Die Pflicht zum Berechtigungsnachweis bezieht sich nach dem Gesetzeswortlaut auf alle besonders geschützten Tiere, also auch auf Wirbellose wie etwa die Steinkorallen, die seit längerem in Anhang B der EU-Verordnung 338/97 erfasst sind. Da die Seepferdchen aber Wirbeltiere sind, kommt noch etwas Gravierendes hinzu: Der Bundesumweltminister hat – wozu er durch § 52 BNatschG ermächtigt wurde – bereits in früheren Jahren die Bundesartenschutzverordnung erlassen. Dort ist u. a. in § 6 bestimmt, dass Wirbeltiere der besonders geschützten Arten nur gehalten werden dürfen, wenn sie keinem Besitzverbot unterliegen und der Halter die erforderliche Zuverlässigkeit und ausreichende Kenntnisse über die Haltung und Pflege der Tiere hat und über die erforderlichen Einrichtungen verfügt, die Gewähr dafür bieten, dass die Tiere nicht entweichen können und die Haltung den tierschutzrechtlichen Vorschriften entspricht. Das Vorliegen dieser Anforderungen ist der nach Landesrecht zuständigen Behörde auf Verlangen nachzuweisen.

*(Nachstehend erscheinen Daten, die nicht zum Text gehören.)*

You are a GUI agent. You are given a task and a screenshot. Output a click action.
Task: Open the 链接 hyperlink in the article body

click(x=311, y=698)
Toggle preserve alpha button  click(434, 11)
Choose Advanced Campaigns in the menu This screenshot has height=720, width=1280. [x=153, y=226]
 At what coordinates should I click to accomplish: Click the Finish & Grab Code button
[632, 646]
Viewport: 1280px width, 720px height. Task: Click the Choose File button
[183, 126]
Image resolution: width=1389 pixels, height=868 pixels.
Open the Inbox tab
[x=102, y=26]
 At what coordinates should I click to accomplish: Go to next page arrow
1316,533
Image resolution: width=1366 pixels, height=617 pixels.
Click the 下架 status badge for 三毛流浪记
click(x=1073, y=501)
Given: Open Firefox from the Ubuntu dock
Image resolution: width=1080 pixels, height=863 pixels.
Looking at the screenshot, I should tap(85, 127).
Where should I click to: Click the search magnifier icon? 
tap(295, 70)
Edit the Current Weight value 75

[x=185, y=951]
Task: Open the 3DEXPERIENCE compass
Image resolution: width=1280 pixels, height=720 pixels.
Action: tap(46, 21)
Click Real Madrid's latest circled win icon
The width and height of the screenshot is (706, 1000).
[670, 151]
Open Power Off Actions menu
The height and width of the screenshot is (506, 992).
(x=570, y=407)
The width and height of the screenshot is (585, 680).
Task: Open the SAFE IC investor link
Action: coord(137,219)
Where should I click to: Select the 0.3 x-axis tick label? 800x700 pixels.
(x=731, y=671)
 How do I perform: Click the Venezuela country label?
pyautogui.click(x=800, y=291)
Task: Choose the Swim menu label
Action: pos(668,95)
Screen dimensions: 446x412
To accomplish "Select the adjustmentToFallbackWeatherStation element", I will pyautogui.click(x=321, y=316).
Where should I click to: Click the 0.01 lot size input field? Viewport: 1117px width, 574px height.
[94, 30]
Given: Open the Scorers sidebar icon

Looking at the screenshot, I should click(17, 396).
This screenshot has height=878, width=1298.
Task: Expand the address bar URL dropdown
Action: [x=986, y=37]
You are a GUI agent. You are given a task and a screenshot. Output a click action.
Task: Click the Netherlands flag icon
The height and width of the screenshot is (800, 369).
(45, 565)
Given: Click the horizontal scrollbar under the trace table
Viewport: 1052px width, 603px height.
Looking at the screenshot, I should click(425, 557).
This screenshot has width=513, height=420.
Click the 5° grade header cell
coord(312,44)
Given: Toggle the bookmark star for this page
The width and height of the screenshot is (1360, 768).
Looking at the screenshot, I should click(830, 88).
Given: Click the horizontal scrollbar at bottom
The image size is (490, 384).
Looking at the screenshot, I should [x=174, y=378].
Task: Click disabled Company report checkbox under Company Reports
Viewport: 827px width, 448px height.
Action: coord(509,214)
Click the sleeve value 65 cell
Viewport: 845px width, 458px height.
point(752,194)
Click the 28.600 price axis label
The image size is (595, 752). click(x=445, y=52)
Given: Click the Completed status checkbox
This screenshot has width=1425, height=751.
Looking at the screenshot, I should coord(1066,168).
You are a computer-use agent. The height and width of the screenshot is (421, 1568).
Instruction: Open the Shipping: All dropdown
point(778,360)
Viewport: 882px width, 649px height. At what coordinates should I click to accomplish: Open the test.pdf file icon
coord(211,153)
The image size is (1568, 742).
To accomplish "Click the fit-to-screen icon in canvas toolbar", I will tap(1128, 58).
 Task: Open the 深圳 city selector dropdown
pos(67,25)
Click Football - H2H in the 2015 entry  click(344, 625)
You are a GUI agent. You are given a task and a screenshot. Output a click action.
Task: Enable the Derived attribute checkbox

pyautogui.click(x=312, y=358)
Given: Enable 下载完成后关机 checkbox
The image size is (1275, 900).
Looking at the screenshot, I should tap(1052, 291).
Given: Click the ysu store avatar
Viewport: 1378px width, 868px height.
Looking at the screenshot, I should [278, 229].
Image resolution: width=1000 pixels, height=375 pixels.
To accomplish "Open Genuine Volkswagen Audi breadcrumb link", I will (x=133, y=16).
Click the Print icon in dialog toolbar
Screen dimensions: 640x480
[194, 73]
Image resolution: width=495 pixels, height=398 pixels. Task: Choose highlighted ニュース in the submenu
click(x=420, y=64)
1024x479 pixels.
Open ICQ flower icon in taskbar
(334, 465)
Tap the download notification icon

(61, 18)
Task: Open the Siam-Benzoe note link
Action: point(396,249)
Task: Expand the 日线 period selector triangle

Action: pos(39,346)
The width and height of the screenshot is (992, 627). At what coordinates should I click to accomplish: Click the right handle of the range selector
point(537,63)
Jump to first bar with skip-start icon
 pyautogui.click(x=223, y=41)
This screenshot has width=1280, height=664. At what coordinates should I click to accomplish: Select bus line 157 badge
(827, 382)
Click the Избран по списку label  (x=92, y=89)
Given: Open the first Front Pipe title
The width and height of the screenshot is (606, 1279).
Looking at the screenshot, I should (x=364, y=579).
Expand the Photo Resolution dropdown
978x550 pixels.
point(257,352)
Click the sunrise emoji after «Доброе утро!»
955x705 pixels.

Es geht aber noch weiter: Wer Wirbeltiere der besonders geschützten Arten hält, hat der nach Landesrecht zuständigen Behörde unverzüglich nach Beginn der Haltung den Bestand der Tiere und nach der Bestandsanzeige den Zu- und Abgang (also auch Geburt und Tod) schriftlich anzuzeigen; die Anzeige muss Angaben enthalten über Zahl, Art, Alter, Geschlecht, Herkunft, Verbleib, Standort, Verwendungszweck und Kennzeichen der Tiere (letzteres entfällt bei Fischen). Die Verlegung des regelmäßigen Standorts der Tiere ist ebenfalls unverzüglich anzuzeigen. Ausgenommen von der Anzeigepflicht ist aber eine Reihe von Tieren, die in der Anlage 5 der BArtSchV aufgeführt werden (z. B. Rotwangenschmuckschildkröte). Bisher wurden die Seepferdchen aber nicht in diese Liste aufgenommen, sind also weiterhin meldepflichtig.
Zu guter Letzt: Was passiert bei Verstößen? Werden Berechtigungs- und Herkunftsnachweise nicht erbracht, können die Tiere behördlich eingezogen werden (49 Abs. 4 BNatschG). Wer entgegen § 6 Abs. 2 Bundesartenschutzverordnung eine Anzeige nicht, nicht richtig, nicht vollständig, nicht in der vorgeschriebenen Weise oder nicht rechtzeitig erstattet, handelt ordnungswidrig und kann mit hohen Geldbußen belegt werden.